Chapter Twenty-Seven

I watched the sprites move around the cauldrons, their small bodies weaving strands of flame that curved and folded like threads of glass. A flurry of activity arose as the sprites flittered faster, and I tried to calculate what was happening.

A thin distortion caught my eye at the rim of the third cauldron.
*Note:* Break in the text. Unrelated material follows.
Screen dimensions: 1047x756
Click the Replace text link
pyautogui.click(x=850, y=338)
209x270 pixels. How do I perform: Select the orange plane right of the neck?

It slid between the etched runes and disappeared.

Someone was drawing from it.

I watched the flame sprites scurry between cauldrons.

They knew the Flame Ward was under attack and were harvesting the memories to keep them safe.

The sprites worked carefully, pulling heat and flame from the stored memories in slow, controlled increments. It almost looked like they were siphoning water from barrels. It was slow enough that nothing was lost, steady enough to keep things going.

My stomach tightened at the sight of it.

The thin thread pulsed once, tightening slightly, as if it knew I had noticed.

The sprites flared brighter in response. Their movements grew quicker as they tried to compensate.

“No,” I whispered.

I stepped closer to the cauldron. The heat grew stronger with every step, and when I laid my hand over the flame, warmth spread across my palm. The etched sigils trembled faintly beneath my touch, and the memory forge pulled again.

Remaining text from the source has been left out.